## [EXERCISE BRIEF]
Please copy out every line of the data word for word.

## [Saved entries]
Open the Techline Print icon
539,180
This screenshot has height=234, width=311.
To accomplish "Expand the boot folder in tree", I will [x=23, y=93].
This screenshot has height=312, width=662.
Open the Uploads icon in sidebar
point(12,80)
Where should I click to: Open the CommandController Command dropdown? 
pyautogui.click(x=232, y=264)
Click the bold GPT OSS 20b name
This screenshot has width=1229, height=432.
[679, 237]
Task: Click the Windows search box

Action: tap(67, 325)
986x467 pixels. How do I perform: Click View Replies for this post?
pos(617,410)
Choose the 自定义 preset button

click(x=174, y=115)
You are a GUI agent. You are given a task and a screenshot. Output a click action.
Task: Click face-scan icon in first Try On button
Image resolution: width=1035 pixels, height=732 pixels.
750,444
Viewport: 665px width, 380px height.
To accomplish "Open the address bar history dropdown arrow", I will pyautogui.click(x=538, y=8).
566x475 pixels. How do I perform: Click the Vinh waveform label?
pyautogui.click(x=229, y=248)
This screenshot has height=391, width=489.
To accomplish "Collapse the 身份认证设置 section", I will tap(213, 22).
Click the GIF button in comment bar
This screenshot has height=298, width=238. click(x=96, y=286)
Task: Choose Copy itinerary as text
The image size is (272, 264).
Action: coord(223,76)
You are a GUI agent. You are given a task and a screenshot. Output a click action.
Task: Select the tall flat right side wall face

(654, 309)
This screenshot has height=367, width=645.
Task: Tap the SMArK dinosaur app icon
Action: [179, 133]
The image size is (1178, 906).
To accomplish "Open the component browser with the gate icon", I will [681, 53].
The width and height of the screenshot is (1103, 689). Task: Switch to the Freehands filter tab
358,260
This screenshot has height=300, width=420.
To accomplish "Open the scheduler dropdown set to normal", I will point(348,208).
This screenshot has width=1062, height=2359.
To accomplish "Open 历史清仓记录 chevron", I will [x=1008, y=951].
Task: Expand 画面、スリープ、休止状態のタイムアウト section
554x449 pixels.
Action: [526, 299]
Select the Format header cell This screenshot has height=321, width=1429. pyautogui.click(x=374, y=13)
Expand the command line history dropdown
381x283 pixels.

## [ANSWER TO THE PROBLEM]
Open the Techline Print icon
539,180
This screenshot has height=234, width=311.
To accomplish "Expand the boot folder in tree", I will [x=23, y=93].
This screenshot has height=312, width=662.
Open the Uploads icon in sidebar
point(12,80)
Where should I click to: Open the CommandController Command dropdown? 
pyautogui.click(x=232, y=264)
Click the bold GPT OSS 20b name
This screenshot has width=1229, height=432.
[679, 237]
Task: Click the Windows search box

Action: tap(67, 325)
986x467 pixels. How do I perform: Click View Replies for this post?
pos(617,410)
Choose the 自定义 preset button

click(x=174, y=115)
You are a GUI agent. You are given a task and a screenshot. Output a click action.
Task: Click face-scan icon in first Try On button
Image resolution: width=1035 pixels, height=732 pixels.
750,444
Viewport: 665px width, 380px height.
To accomplish "Open the address bar history dropdown arrow", I will pyautogui.click(x=538, y=8).
566x475 pixels. How do I perform: Click the Vinh waveform label?
pyautogui.click(x=229, y=248)
This screenshot has height=391, width=489.
To accomplish "Collapse the 身份认证设置 section", I will tap(213, 22).
Click the GIF button in comment bar
This screenshot has height=298, width=238. click(x=96, y=286)
Task: Choose Copy itinerary as text
The image size is (272, 264).
Action: coord(223,76)
You are a GUI agent. You are given a task and a screenshot. Output a click action.
Task: Select the tall flat right side wall face

(654, 309)
This screenshot has height=367, width=645.
Task: Tap the SMArK dinosaur app icon
Action: [179, 133]
The image size is (1178, 906).
To accomplish "Open the component browser with the gate icon", I will [681, 53].
The width and height of the screenshot is (1103, 689). Task: Switch to the Freehands filter tab
358,260
This screenshot has height=300, width=420.
To accomplish "Open the scheduler dropdown set to normal", I will point(348,208).
This screenshot has width=1062, height=2359.
To accomplish "Open 历史清仓记录 chevron", I will [x=1008, y=951].
Task: Expand 画面、スリープ、休止状態のタイムアウト section
554x449 pixels.
Action: [526, 299]
Select the Format header cell This screenshot has height=321, width=1429. pyautogui.click(x=374, y=13)
Expand the command line history dropdown
381x283 pixels.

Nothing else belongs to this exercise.